All of the entries are to be returned word for word.

Dataset records:
■ ■ ■ ■

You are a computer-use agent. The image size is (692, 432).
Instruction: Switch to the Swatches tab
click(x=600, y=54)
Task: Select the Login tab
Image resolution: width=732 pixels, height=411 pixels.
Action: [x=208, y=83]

■ ■ ■ ■

> [ANSWER]:
You are a computer-use agent. The image size is (692, 432).
Instruction: Switch to the Swatches tab
click(x=600, y=54)
Task: Select the Login tab
Image resolution: width=732 pixels, height=411 pixels.
Action: [x=208, y=83]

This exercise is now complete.